Problem 570. Prove that $\gcd(n, n+1) = 1$ for all positive integers $n$.

Problem 571. Find the number of positive divisors of $2^4 \cdot 3^3 \cdot 5^2 \cdot 7$.

Problem 572. Evaluate $\displaystyle\prod_{k=2}^{10} \frac{k^2 - 1}{k^2}$.

Problem 573. A bag contains 3 red, 4 blue, and 5 green marbles. What is the least number that must be drawn to guarantee at least 3 of one color?

Problem 574. If $x^2 + y^2 = 1$ and $x + y = t$, express $xy$ in terms of $t$. (AHSME)

Problem 575. In how many ways can you arrange the letters of ABRACADABRA?

Problem 576. Find the last two digits of $7^{2023}$.

Problem 577. A right triangle has legs $a$ and $b$ and hypotenuse $c$. If $a + b = 17$ and $c = 13$, find the area of the triangle.

Problem 578. Prove that $\sqrt{2} + \sqrt{3}$ is irrational.

Problem 579. How many lattice points $(x, y)$ with integer coordinates satisfy $x^2 + y^2 \leq 25$? (AHSME)

Problem 580. If $f(x) = x^2$ and $g(x) = 2x + 1$, find all $x$ such that $f(g(x)) = g(f(x))$.

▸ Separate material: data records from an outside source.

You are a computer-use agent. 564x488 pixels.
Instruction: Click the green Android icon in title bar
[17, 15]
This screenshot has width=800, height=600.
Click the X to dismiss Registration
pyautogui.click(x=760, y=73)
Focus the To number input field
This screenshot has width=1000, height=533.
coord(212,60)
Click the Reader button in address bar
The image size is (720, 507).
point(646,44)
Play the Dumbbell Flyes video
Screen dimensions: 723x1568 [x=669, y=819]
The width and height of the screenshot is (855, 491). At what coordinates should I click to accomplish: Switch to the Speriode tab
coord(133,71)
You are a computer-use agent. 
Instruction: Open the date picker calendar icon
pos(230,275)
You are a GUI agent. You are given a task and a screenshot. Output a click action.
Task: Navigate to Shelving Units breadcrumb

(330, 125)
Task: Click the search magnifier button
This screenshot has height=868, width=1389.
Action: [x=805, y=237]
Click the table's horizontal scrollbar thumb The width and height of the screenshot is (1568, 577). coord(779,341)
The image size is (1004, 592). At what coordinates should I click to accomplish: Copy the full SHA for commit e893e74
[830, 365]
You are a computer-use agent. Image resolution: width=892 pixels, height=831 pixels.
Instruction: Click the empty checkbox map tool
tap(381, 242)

Problem 581. A circle of radius $r$ is inscribed in a triangle with sides 3, 4, 5. Find $r$. (Classic)

Problem 582. Find the value of $2^{1/2} \cdot 4^{1/4} \cdot 8^{1/8} \cdot 16^{1/16} \cdots$ (Infinite product)

Problem 583. In a class of 30, each student takes at least one of French (18 students) and Spanish (15 students). How many take both? (MATHCOUNTS)

Problem 584. Find the maximum value of $xy$ if $x + y = 10$ and $x, y > 0$. (AM-GM)

Problem 585. Find the sum $\displaystyle\sum_{k=0}^{6} \binom{6}{k}$.

Problem 586. A circle has equation $x^2 + y^2 - 6x + 8y = 0$. Find its center and radius.

Problem 587. The harmonic series $1 + \frac{1}{2} + \frac{1}{3} + \cdots$ diverges. Prove that its partial sums grow without bound. (Hint: Group terms in powers of 2.)

Problem 588. Show that any convex polygon with more than 3 sides can be triangulated (divided into triangles by non-crossing diagonals), and that an $n$-gon is divided into $n - 2$ triangles.